◆ REQUIRED ACTION ◆
Restate word for word only the lines from the one with "Screen dimensions: 700x500" through the end of the records; no pictures belong in the copy.

------ INPUT RECORDS

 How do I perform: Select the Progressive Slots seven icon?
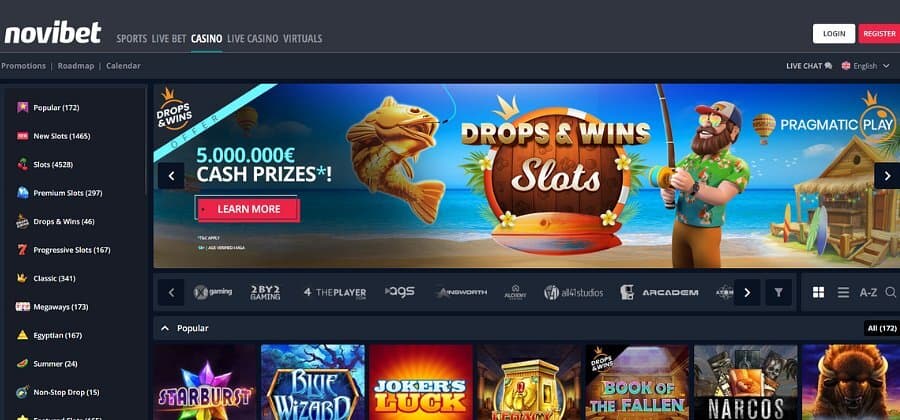click(x=22, y=250)
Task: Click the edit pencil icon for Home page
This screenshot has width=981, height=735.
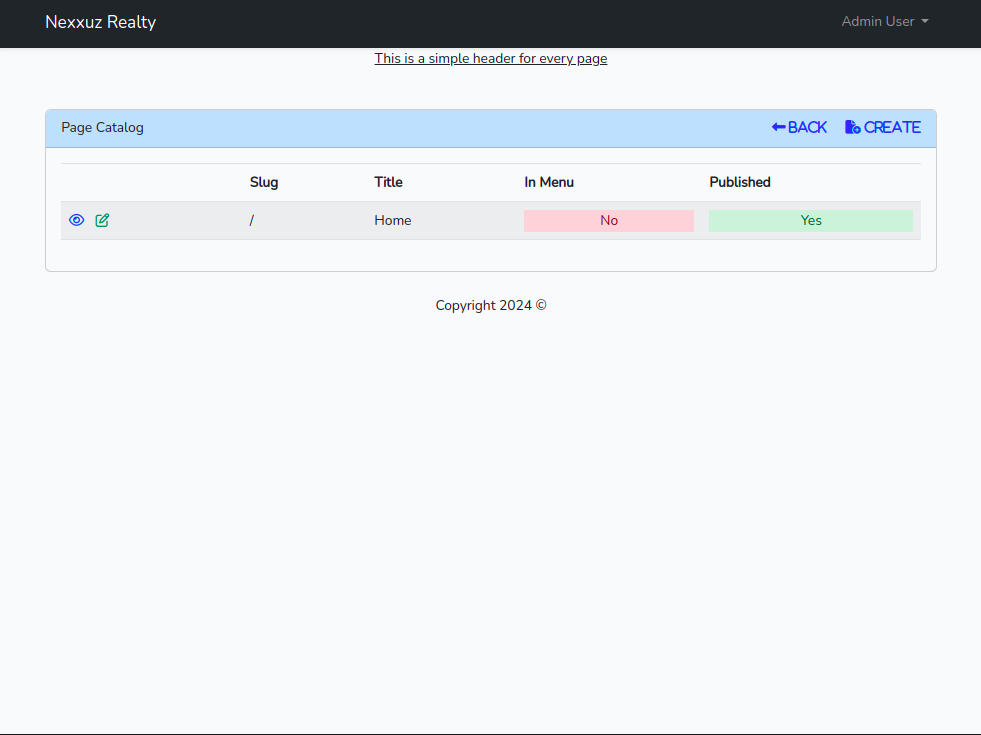Action: [102, 220]
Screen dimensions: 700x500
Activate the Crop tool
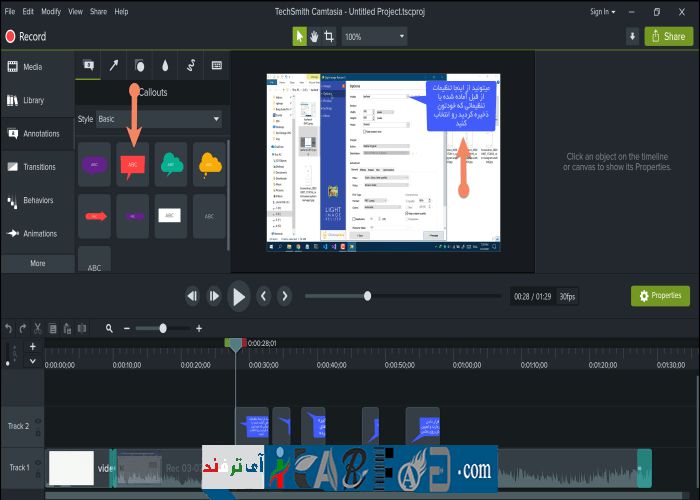pos(329,36)
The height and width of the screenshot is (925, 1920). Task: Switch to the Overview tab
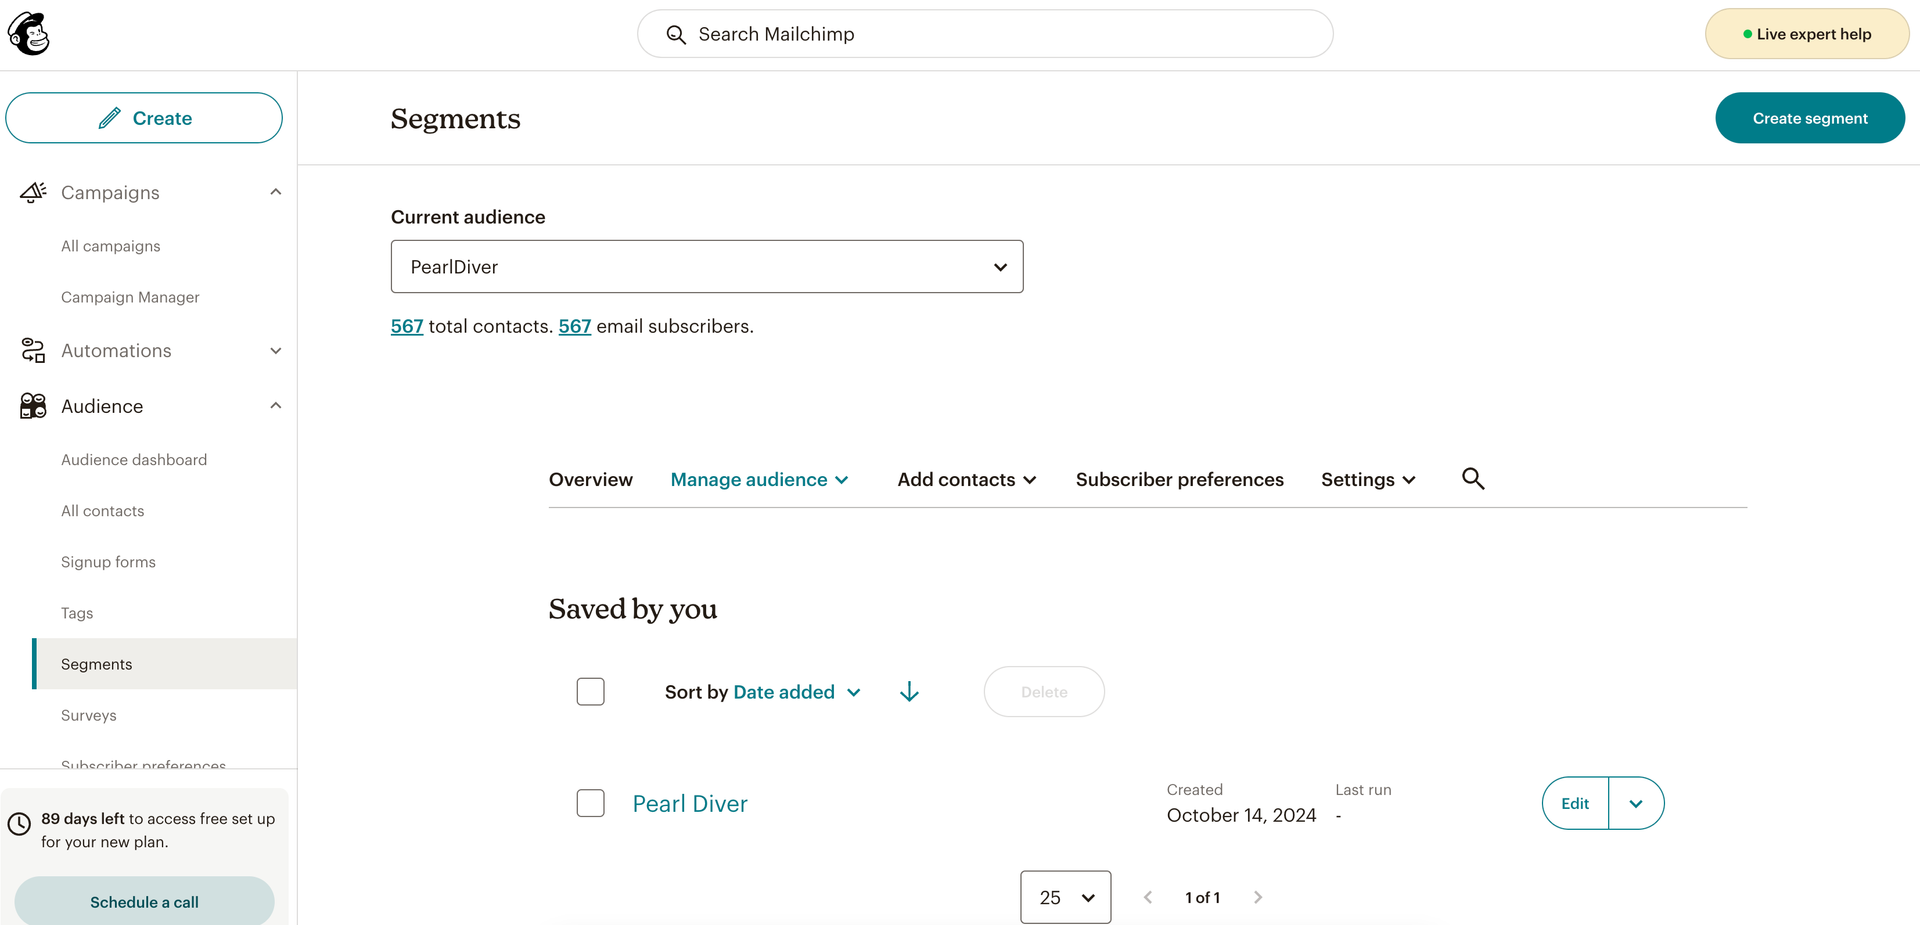590,480
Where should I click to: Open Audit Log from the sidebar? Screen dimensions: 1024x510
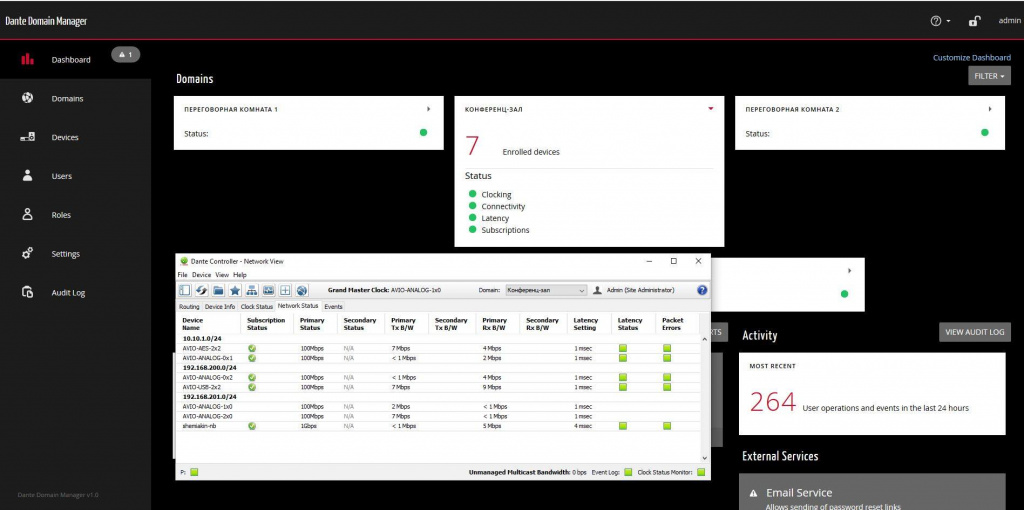click(68, 293)
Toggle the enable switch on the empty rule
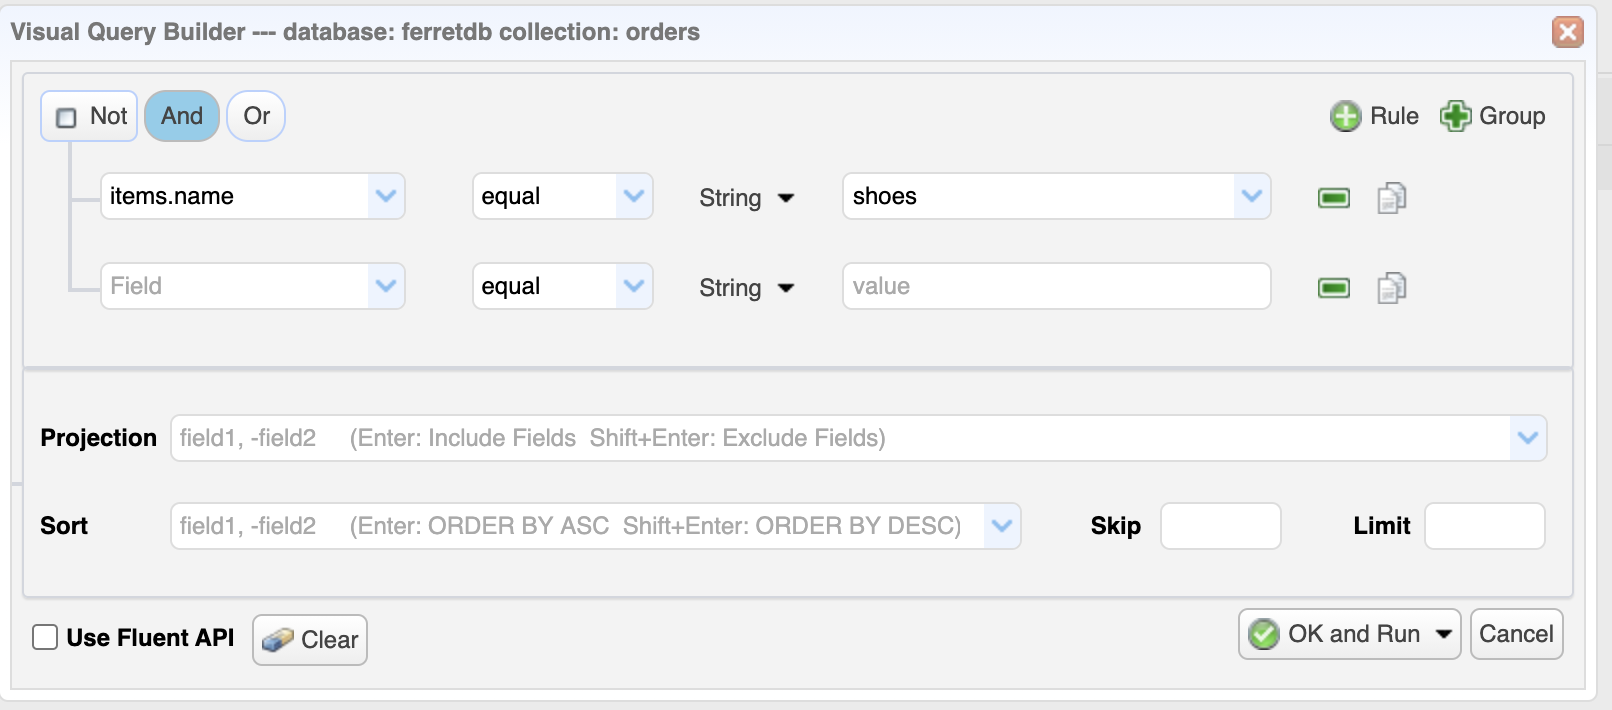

------------

◆ SOLUTION FOR THIS PROBLEM ◆
Screen dimensions: 700x500
Activate the Crop tool
pos(329,36)
The height and width of the screenshot is (925, 1920). Task: Switch to the Overview tab
590,480
Where should I click to: Open Audit Log from the sidebar? Screen dimensions: 1024x510
click(68, 293)
Toggle the enable switch on the empty rule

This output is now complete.